HappyHorse is an AI video generation model developed by the ATH Innovation Center under Alibaba's Taotian Group. After version 1.0 launched in April 2026, it immediately climbed to the top two on the Artificial Analysis leaderboard — #1 on the no-audio chart with ELO 1357, tied for #1 on the with-audio chart at ELO 1212 alongside Seedance 2.0. Version 1.1 was released on June 22, alongside a global AI filmmaking competition.
Unlike Seedance and Kling, HappyHorse's core differentiator is its unified architecture — a single model processing text, image, video, and audio simultaneously. Not a modular pipeline stitched together, but a 15-billion-parameter single-stream Transformer generating everything in one pass.
What's New in 1.1 vs 1.0
| Dimension | 1.0 | 1.1 |
|---|---|---|
| Motion quality | Baseline | More natural, more physically plausible |
| Subject consistency | Occasional drift | Improved, more stable across scenes |
| Prompt following | Long prompts often went off track | Better adherence for complex multi-scene, multi-character prompts |
| Visual texture | Occasional oiliness, over-sharpening | Preserves realistic skin detail (pores, nasolabial folds) |
| Audio generation | Native sync | More natural pacing, pauses, and tone; prompt-driven ambient sound |
| Reference images | Up to 9 | Up to 9 (unchanged, but matching accuracy improved) |

In short, 1.1 isn't a feature upgrade — it's a thorough polish. The issues users complained about in 1.0 — "oily look," "over-sharpened," "long prompts going off-track" — have been systematically addressed.
Key Specs
- Architecture: 15B-parameter unified single-stream Transformer, 40-layer self-attention, joint video + audio generation
- Resolution: Up to 1080P
- Duration: Up to 10 seconds
- Reference image input: Up to 9 images (R2V mode, tagged as character1, character2, etc. in prompts)

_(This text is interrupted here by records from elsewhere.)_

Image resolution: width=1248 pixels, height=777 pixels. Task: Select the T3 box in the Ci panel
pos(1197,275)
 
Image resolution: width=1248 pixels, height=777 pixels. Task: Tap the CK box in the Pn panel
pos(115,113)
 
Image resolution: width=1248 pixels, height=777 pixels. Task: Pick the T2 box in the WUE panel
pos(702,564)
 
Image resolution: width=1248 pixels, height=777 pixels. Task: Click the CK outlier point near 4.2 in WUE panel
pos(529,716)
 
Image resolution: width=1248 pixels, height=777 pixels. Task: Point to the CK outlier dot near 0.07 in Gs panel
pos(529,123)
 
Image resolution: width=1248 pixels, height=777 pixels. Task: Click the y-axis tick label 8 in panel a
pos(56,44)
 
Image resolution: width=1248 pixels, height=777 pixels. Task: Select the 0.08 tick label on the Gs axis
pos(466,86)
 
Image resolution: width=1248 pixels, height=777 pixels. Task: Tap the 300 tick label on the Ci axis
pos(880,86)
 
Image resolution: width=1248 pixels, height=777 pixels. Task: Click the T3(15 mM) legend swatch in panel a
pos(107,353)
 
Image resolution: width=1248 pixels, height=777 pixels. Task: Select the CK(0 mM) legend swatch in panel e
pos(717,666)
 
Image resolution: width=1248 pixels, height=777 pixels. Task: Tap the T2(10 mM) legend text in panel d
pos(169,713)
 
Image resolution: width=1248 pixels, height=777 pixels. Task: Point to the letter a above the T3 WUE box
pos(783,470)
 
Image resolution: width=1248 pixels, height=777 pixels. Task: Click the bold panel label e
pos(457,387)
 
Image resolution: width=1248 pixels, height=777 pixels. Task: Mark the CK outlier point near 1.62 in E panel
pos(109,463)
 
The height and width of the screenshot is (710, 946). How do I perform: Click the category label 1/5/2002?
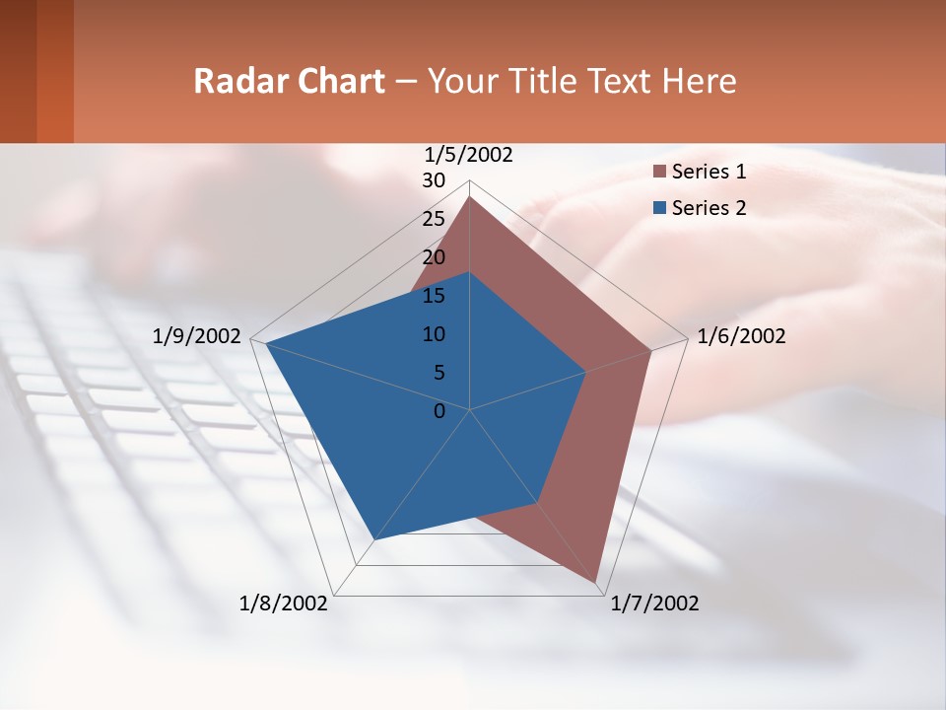pos(469,155)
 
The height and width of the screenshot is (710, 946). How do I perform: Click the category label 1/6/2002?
pos(741,336)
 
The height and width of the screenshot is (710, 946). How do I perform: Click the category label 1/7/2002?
pos(654,604)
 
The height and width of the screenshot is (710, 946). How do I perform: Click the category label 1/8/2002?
pos(284,604)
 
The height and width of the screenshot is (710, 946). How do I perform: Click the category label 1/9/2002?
pos(196,336)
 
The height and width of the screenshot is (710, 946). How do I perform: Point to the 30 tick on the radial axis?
pos(434,180)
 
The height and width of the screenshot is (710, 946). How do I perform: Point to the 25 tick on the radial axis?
pos(434,219)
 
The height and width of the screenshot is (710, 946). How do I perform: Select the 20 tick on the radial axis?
pos(434,257)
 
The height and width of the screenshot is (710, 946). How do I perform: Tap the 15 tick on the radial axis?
pos(434,296)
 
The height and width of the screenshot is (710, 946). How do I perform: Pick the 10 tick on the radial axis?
pos(434,334)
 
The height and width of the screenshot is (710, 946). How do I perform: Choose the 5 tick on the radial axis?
pos(439,373)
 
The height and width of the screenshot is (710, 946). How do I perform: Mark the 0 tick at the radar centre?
pos(439,410)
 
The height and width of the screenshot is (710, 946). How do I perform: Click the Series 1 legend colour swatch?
pos(660,173)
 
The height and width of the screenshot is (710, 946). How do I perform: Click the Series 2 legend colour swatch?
pos(660,208)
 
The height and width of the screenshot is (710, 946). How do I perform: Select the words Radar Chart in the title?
pos(289,81)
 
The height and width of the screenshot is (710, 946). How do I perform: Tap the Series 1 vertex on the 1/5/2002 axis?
pos(470,196)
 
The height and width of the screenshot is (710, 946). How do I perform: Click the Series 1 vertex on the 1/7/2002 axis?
pos(597,582)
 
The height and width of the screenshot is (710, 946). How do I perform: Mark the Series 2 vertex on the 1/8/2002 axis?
pos(374,539)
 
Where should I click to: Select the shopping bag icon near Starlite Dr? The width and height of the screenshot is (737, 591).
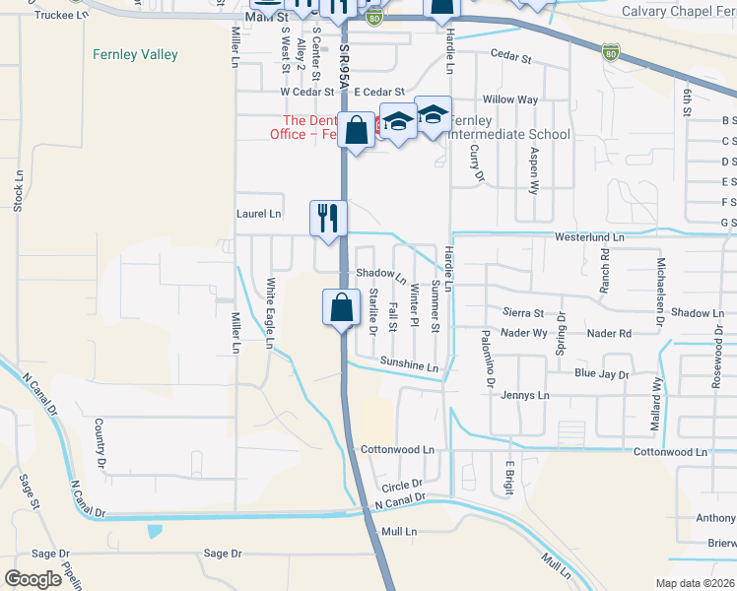[340, 306]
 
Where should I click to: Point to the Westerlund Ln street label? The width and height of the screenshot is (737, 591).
[590, 237]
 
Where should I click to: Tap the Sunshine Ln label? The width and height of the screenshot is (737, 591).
[408, 365]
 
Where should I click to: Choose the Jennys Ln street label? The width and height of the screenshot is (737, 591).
[524, 395]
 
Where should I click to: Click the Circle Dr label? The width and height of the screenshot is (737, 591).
[401, 485]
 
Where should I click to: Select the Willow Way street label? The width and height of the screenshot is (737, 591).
[510, 99]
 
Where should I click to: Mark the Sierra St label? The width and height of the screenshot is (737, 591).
[523, 312]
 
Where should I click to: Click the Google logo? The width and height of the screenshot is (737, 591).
[33, 579]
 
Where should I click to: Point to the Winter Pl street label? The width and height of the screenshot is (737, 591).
[415, 308]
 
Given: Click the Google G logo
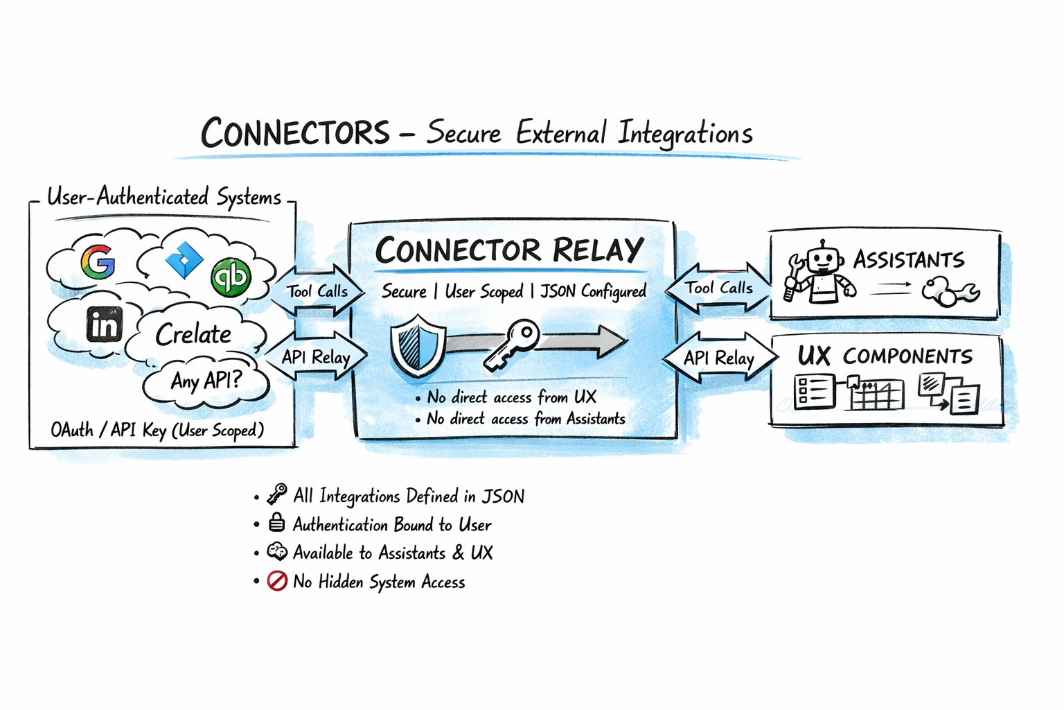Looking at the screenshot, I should (98, 261).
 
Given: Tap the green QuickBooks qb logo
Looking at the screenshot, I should (231, 277).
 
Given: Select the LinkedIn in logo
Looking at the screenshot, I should (105, 324).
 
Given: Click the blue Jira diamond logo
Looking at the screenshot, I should (184, 261).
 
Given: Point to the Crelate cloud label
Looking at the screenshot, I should (193, 335).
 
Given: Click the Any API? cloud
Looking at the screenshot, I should (206, 381).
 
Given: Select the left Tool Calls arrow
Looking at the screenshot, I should (317, 291).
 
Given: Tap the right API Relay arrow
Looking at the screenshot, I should (718, 358).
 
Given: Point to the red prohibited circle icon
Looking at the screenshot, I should (277, 580).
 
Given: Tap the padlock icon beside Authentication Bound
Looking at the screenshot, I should (277, 522).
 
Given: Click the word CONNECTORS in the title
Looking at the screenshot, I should (296, 132).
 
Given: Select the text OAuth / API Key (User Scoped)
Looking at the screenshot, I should (157, 430).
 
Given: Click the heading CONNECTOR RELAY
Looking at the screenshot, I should (509, 250).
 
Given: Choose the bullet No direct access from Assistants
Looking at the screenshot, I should (526, 419).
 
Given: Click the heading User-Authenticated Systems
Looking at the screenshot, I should (164, 198).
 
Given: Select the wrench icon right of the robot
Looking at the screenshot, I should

- Lip sync: 7 languages (Mandarin, Cantonese, English, Japanese, Korean, German, French)
- Aspect ratios: 16:9, 9:16, 1:1
R2V: How to Use 9 Reference Images
HappyHorse's Reference-to-Video (R2V) is what sets it apart from competitors. Upload up to 9 reference images, tag them as character1, character2, etc., and the model fuses each character's appearance, wardrobe, and style into the generated video.
Good use cases:
- Brand videos: Upload brand color palette + logo + product shots to maintain brand consistency
- Multi-character narratives: One reference image per character, maintaining individual appearances across shots
- IP adaptations: Upload character design sheets to generate that character in motion
For comparison: Seedance 2.0 supports 12 reference inputs (images + audio + video), and Seedance 2.5 expands that to 50. HappyHorse's 9-image cap is lower, but the tagging system makes multi-character scenes more intuitive to control.
Pricing
HappyHorse pricing varies by platform (as of June 2026):
| Platform | 720P per second | 1080P per second | Free credits |
|---|---|---|---|
| fal.ai (official API partner) | ~$0.18 | ~$0.32 | Yes |
| EvoLink | ~$0.18 | ~$0.32 | Free credits on signup |
| Alibaba Cloud Bailian | Not publicly disclosed | Not publicly disclosed | Yes |

Compared to competitors: HappyHorse's API price ($0.18/sec at 720P) is higher than Seedance 2.0 Mini ($0.07/sec) and Kling 3.0 Turbo (~$0.11/sec), but its quality ranking is also higher.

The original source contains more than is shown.